50% Chance of Rain: The Most Useless Forecast

Yesterday afternoon as I was preparing to drive to a disc golf course for some Monday exercise, I was checking the weather every 5-10 minutes. I wanted to make sure that I wasn’t going to be caught in a thunderstorm after driving for 25 minutes.

However, the forecast kept reporting a 50% chance of rain. After seeing this a few times, I realized that this is the most useless forecast. If I’m checking the weather, I need the percentage to veer one way or the other–a coin flip doesn’t help me.

For example, if the forecast was for a 40% chance of rain, I could reasonably infer decent odds against rain. Or if the forecast was for a 60% chance of rain, it would appear that it’s probably going to rain.

But 50%? Right down the middle? I don’t know what to do with that.

Perhaps I’m just using the wrong weather app. I have several on my phone, but the standard iOS weather app has the cleanest interface. Which weather app do you recommend?

10 thoughts on “50% Chance of Rain: The Most Useless Forecast”

  1. Jamey,

    As it was described to me by a weather officer years ago in the Air Force, the percentage has to do with the amount of rain in a given region, not that God is rolling dice.
    A 50% chance of rain simply means that 50% of that area should expect rain.

    Reply
    • The way the BBC does its forecasts, a forecast of 50% at 1600 (say) means that if you put a bucket in your garden at 1500, there’s a 50% chance that there will be water in it at 1600

      That’s a combination of “it’s definitely going to rain somewhere in the area, but where is uncertain” (100% chance of rain over 50% of the area) and “if it rains, it’s going to get everything wet, but it might not rain at all in the area” (50% chance of rain over 100% of the area).

      And it’s all statistical anyway, so if you hsve a 50% chance of rain, that means if you go out on ten days that had that forecast, you’d predict that you’d get rained on on five of those days. With a 60% forecast, you’d get rained on on a sixth day; with a 40% forecast, you’d still get rained on four out of ten days. And with only a ten day sample, you wouldn’t be surprised to be a day or two off the average anyway.

      The important question is not “is it more or less likely to rain today?” but “how often am I prepared to get rained on?” If you’re happy to get rained on once every seven times you go out, then you should go out whenever the chance of rain is under 15%; if you want to stay dry nine times out of ten, hold out for 10% or lower. And so on.

      Reply
  2. Any percentage is useless unless the report is 0% or 100%. Whatever happenes there was always a chance that it would, or wouldn’t. To clarify that actually 50% of the district refered to will get wet is equally as useless. You are equally none the wiser.

    I used to belong to a games club where one member would always list his % chance of being present. So after 10 minutes I would say, ‘He’s not here lets start., But others would chime in ‘But he said there was a 73% chance he would he here.’ So we’d waste another 30 minutes waiting for him.
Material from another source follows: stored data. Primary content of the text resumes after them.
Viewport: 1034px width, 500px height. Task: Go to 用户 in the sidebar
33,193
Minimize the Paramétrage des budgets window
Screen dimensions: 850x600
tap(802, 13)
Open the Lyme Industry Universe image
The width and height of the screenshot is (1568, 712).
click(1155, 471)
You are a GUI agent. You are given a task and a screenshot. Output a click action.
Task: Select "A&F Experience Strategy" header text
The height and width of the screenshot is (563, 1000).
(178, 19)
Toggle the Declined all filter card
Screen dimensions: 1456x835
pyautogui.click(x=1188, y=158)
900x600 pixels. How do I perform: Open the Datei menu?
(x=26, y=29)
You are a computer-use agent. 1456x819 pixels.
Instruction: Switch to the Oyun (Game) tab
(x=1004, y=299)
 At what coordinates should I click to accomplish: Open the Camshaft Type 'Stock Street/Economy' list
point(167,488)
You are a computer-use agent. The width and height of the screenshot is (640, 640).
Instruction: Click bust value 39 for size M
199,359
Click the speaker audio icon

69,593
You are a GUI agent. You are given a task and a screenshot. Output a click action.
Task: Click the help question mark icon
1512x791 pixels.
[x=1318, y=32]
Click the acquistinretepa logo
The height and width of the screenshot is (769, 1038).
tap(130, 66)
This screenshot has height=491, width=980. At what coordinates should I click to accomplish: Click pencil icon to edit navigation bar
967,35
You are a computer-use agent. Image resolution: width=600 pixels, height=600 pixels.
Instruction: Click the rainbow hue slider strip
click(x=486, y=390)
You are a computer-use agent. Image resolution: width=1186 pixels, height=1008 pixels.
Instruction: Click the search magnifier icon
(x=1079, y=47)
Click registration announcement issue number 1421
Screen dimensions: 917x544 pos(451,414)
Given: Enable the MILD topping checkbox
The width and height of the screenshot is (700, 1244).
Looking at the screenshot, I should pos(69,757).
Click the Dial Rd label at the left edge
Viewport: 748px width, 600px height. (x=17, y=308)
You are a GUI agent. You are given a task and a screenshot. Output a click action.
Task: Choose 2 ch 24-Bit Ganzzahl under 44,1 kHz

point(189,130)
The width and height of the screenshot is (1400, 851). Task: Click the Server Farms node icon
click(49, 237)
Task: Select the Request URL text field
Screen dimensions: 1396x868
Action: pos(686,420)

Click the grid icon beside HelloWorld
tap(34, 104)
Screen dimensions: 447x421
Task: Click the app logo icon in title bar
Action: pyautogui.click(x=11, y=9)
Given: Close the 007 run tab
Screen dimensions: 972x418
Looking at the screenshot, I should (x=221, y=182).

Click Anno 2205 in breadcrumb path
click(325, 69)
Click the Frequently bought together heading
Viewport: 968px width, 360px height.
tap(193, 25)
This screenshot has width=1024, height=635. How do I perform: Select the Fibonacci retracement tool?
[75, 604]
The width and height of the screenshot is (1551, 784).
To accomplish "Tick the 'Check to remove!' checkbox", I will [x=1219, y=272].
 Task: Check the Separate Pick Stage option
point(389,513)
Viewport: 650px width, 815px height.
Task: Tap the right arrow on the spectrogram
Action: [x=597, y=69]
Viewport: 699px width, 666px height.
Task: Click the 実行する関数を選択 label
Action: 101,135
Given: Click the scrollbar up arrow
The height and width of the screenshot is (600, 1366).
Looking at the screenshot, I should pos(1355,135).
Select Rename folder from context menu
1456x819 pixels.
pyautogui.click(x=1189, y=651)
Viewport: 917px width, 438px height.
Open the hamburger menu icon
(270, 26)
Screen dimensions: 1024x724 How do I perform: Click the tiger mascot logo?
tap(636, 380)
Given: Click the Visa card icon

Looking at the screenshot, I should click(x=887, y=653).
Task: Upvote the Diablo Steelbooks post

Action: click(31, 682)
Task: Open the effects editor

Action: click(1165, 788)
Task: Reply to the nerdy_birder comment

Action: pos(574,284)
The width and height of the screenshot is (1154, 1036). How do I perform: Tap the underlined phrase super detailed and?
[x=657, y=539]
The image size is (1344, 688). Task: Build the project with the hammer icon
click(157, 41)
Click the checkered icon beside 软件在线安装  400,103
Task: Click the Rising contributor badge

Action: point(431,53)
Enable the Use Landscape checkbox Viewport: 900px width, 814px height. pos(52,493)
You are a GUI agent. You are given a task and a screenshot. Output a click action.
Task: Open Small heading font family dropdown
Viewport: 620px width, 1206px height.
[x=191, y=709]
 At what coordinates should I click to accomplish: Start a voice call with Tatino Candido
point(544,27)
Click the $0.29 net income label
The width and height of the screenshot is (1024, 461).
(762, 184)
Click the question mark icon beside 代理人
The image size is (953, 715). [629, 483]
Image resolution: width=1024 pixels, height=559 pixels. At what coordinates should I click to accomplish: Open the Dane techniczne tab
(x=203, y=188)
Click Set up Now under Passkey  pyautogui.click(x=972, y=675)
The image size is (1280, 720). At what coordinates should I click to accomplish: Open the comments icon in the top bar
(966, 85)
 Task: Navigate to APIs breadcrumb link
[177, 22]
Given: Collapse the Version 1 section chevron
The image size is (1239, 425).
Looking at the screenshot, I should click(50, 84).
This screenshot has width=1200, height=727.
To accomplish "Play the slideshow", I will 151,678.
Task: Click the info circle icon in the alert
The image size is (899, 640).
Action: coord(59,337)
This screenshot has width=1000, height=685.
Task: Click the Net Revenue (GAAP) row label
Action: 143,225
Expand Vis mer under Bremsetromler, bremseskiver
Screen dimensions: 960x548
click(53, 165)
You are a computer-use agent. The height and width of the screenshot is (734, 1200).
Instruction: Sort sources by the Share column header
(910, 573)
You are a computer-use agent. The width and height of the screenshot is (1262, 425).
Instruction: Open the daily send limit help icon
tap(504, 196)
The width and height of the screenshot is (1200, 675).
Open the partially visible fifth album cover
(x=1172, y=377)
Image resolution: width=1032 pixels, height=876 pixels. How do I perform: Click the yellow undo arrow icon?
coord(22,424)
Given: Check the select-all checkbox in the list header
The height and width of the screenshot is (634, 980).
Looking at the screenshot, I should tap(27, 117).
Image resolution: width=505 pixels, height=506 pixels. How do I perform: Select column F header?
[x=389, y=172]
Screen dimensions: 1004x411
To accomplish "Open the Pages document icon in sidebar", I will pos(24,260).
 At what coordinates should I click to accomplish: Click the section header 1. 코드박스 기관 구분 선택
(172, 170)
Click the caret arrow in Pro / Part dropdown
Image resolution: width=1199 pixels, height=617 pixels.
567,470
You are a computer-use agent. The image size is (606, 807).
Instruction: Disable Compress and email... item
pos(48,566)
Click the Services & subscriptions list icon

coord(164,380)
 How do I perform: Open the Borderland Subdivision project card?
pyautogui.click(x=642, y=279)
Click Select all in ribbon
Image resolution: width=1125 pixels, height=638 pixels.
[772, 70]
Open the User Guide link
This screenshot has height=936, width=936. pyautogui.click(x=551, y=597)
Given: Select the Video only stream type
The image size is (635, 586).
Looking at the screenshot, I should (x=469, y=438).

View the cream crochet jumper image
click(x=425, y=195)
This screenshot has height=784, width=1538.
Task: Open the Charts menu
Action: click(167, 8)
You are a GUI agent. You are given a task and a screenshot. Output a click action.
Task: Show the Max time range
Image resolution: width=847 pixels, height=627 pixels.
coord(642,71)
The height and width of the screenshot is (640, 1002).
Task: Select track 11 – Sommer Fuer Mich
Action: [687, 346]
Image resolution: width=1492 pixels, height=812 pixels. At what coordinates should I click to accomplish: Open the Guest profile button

    So circumstances in life need binary options.

    Reply
  3. 50% chance of rain seems quite a useful forecast if it is not a typical probability for your area. If you lived in a desert, knowing 50% chance of rain on a given day might significantly impact your actions for the day. Consider the more extreme example of 50% chance of a natural disaster destroying your house today–surely that cannot be a “most useless forecast” to most people…

    Reply
    • Consider the more extreme example of 50% chance of a natural disaster destroying your house today–surely that cannot be a “most useless forecast” to most people…

      It is useless because given a choice no one is going to risk their life with only a 50% chance of survival. In those extremes even if there is forecast a 10% chance of the volcano going off, you sensibly assume it will be 100% fatal if it happens and get the hell out. The apportionment of a % is still useless.

      Mindful that we aren’t discussing life and death extremes though, most sensible people plan for a worst case scenario. In this case as this is whether or not you will get wet when you get out of the car no one is going to agonise unduly over whether an umbrella is a 25% good idea.